Chicago: The death toll in the United States from coronavirus eclipsed Italy’s for the highest in the world Saturday at about 20,000, as Chicago and other cities across the Midwest braced for a potential surge in victims and moved to snuff out smoldering hot spots of contagion before they erupt. With the New York area still deep in crisis, fear mounted over the spread of the scourge into the nation’s heartland.
Twenty-four residents of an Indiana nursing home hit by COVID-19 have died, while a nursing home in Iowa saw 14 deaths. Cook County here has set up a temporary morgue that can take more than 2,000 bodies. And Chicago Mayor Lori Lightfoot has been going around telling groups of people to ‘break it up’.
Around the world, meanwhile, European countries used roadblocks, drones, helicopters, mounted patrols and the threat of fines to keep people from traveling over Easter weekend.
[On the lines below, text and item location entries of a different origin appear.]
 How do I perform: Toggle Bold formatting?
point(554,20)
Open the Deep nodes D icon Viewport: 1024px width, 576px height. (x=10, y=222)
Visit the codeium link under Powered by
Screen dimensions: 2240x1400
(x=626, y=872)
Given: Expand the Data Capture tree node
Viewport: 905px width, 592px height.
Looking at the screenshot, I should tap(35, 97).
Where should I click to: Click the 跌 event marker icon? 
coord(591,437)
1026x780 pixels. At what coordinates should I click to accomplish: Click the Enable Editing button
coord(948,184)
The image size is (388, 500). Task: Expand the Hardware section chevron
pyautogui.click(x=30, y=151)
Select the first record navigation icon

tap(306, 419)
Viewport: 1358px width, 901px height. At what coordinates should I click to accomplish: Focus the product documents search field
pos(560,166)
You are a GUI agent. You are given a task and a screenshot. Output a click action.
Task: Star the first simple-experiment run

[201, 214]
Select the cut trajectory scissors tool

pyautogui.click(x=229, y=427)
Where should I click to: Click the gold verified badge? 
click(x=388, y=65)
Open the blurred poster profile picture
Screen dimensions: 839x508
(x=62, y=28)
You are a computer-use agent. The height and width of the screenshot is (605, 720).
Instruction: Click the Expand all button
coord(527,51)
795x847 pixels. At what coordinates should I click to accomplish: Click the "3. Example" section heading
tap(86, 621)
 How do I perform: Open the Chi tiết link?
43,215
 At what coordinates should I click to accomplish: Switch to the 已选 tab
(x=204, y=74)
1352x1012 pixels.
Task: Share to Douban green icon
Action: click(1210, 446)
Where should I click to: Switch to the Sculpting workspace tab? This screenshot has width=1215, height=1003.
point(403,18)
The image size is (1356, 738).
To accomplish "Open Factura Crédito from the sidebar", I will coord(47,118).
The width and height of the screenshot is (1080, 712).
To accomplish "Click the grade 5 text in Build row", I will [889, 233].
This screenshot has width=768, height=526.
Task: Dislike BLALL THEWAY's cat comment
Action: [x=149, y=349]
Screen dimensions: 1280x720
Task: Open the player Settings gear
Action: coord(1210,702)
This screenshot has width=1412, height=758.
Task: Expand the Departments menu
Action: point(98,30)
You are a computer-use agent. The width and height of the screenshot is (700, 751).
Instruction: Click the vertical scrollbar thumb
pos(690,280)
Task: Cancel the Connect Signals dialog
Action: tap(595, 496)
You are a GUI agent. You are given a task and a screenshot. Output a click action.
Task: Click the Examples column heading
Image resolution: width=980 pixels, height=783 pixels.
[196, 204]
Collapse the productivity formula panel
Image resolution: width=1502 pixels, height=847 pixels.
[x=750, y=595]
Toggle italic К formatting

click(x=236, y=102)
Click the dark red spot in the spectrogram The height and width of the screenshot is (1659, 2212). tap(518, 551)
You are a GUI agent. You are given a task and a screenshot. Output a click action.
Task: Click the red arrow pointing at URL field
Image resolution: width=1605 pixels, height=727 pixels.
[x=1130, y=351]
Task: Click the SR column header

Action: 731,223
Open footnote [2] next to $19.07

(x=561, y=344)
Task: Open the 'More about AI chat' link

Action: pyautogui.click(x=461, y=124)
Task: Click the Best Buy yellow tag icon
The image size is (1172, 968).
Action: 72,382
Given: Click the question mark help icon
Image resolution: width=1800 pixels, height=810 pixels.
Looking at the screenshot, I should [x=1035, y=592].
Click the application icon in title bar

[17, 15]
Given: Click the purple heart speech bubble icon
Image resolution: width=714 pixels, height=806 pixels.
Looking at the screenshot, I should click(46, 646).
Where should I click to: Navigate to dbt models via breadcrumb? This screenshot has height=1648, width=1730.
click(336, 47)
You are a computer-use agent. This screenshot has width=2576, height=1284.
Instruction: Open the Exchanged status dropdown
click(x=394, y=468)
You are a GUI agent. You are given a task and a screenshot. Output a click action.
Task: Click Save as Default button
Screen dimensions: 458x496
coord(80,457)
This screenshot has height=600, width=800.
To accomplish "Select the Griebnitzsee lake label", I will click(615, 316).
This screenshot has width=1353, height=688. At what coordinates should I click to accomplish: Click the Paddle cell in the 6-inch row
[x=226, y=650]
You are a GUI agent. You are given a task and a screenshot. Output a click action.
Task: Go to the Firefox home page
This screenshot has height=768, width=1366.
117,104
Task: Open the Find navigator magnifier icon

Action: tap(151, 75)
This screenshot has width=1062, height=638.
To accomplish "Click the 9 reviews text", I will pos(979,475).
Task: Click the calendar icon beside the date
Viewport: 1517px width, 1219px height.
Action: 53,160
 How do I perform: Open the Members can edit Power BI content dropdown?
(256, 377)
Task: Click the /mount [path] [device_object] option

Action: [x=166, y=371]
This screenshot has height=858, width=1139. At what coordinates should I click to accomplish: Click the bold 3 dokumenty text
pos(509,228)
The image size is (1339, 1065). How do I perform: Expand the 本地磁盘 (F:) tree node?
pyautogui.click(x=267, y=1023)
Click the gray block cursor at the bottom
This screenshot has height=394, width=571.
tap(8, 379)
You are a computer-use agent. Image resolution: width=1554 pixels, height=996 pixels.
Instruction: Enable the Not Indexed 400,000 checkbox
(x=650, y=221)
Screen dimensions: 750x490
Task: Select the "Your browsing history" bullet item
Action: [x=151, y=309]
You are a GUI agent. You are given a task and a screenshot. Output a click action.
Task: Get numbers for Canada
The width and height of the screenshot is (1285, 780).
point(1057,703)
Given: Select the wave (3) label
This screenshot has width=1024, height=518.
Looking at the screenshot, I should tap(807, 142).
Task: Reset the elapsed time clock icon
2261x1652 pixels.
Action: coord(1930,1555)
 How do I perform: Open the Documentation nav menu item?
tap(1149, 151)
And with infections and deaths slowing in Italy, Spain and other places in Europe, governments took tentative steps toward loosening the weeks-long shutdowns.
Glorious weather across Europe posed an extra test of people’s discipline.
“Don’t do silly things,” said Domenico Arcuri, Italy’s special commissioner for the virus emergency. “Don’t go out, continue to behave responsibly as you have done until today, use your head and your sense of responsibility.”
Italy registered 619 coronavirus deaths Saturday taking its overall tally to 19,468. However, health officials said that the number of deaths is decreasing on a daily basis.
The coronavirus outbreak’s center of gravity has long since shifted from China to Europe and the United States, which now has by far the largest number of confirmed cases – more than half-a-million – and death toll higher than Italy’s count of nearly 19,500, according to the tally kept by Johns Hopkins University.
About half the deaths in the US are in the New York metropolitan area, where hospitalisations are nevertheless slowing and other indicators suggest lockdowns and social distancing are ‘flattening the curve’ of infections and staving off the doomsday scenarios of just a week or two ago.
New York state Saturday reported 783 more deaths, for a total over 8,600. Governor Andrew Cuomo said the daily number of deaths is stabilizing ‘but stabilizing at a horrific rate’. “What do we do now? We stay the course,” said Cuomo, who like other leaders has warned that relaxing restrictions too soon could enable the virus to come back with a vengeance.
With authorities warning that the crisis in New York is far from over, Mayor Bill de Blasio announced that the city’s 1.1 million-student school system will remain closed for the rest of the academic year. But Cuomo said the decision is up to him, and no such determination has been made.